I’m increasingly realizing that we haven’t fully grasped the decades-long shift away from industrial jobs where you made stuff toward service jobs where you make decisions.
For most of history the economy’s top product was labor. Grunt work. Brute force. It was impersonal and mindless, which is why 90% of it is now relegated to machines.
That’s not the case today. Now people sell services, which are basically short-term relationships. If you sell financial advice, or accounting, or design, or childcare, or nursing, your product is your ability to make good decisions, which rests entirely on customers’ willingness to trust you. It’s hard to grasp how important trust is, because for most of history businesses and employees could get away without much of it, since they weren’t selling it. But trust is becoming the global economy’s top product. “Honesty is the best policy” is viewed as a moral statement, but it’s not anymore. When your product is trust and your flaws will quickly be exposed it’s as practical a strategy as it gets.
Nike figured this out when it was a startup, competing against Puma and Adidas. Nike’s early shoes were seriously flawed. But it was brutally honest with customers, admitting its shortcomings and asking for feedback. That built trust, which was easy to discount but made all the difference to Nike’s real product: Its brand. Nike founder Phil Knight recalls in his book Shoe Dog how blown away he was with runners’ interest in Nike even when its samples were falling apart. One runner told him: “Everyone else bullshits, you guys always shoot straight. So if you say this new shoe, this Nike, is worth a shot, we believe.”
I’ve seen this with investment managers. Clients love when presentations emphasize investments that went poorly before mentioning successes. Few complain about the losers. They appreciate the honesty because – maybe without knowing it – what they’re buying is the investment manager’s trust. Bessemer Venture Partners publishes its “anti-portfolio,” a group of successful companies it passed on. “[Our] long and storied history has afforded our firm an unparalleled number of opportunities to completely screw up,” it writes. People love this, because it instantly builds trust.
Rothmund, Nike, and Bessemer Ventures have successes that vastly outnumber their screw ups. But it’s easy to overlook that success relies on your customers’ willingness to trust you, and trust means openly admitting that you’re not always successful.
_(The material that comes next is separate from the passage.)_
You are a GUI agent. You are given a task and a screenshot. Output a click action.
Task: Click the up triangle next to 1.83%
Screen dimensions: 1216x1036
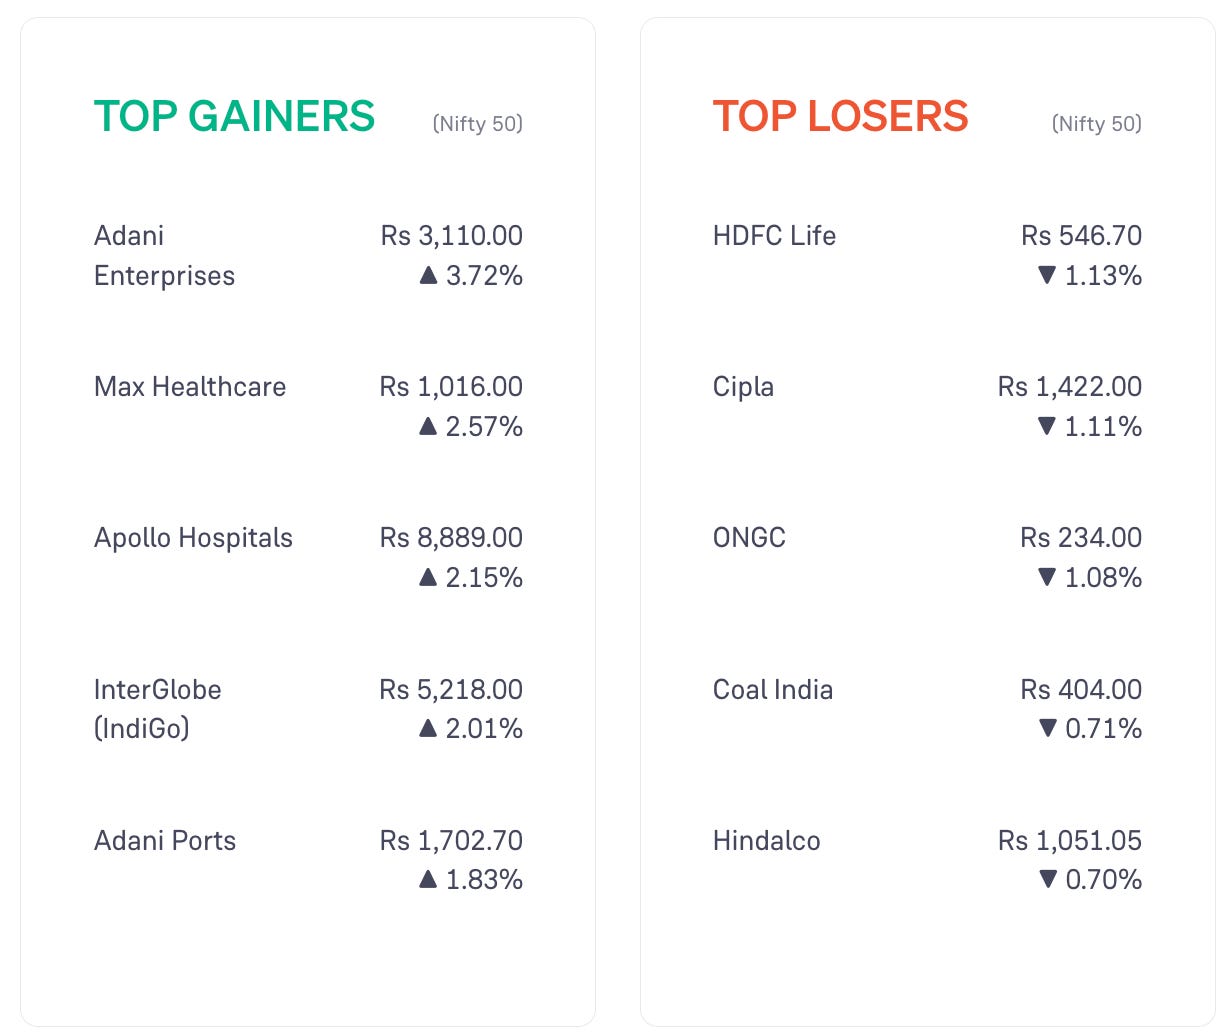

Trying to give the impression that you don’t make mistakes is interpreted as overoptimism at best, and more commonly what Nike’s first customers called “bullshit.” Customers, employees, and bosses can recover from occasional imperfection. But lack of trust is a non-starter.
An important point here is defining what brutal honesty means. A culture of honesty is usually seen as the ability to call out your co-workers – especially those below you – when they make a mistake. This is good, but can backfire if taken too far. Excessive criticism smashes morale, causes defensiveness, and is often rooted in your own insecurity. A smarter culture of honesty is when people feel comfortable revealing their own mistakes – especially managers and those at the top. Trickle-down honesty.
Something that took me a while to grasp but now seems obvious are simple points like:
Trust the investor who talks about his mistakes. Avoid the one who doesn’t, as his are likely larger.
Trust the news source that is constantly issuing corrections. Avoid the one who doesn’t, as its are likely larger.
Back the business that admits its future is uncertain. Avoid the one who doesn’t, as it truly has no idea what’s coming.
Trust the new employee who admits to being confused. Be skeptical of the one who doesn’t, as he likely has no idea what’s going on.
And as Rothmund might say, trust the surgeon who admits his errors, not the one who claims he doesn’t make any.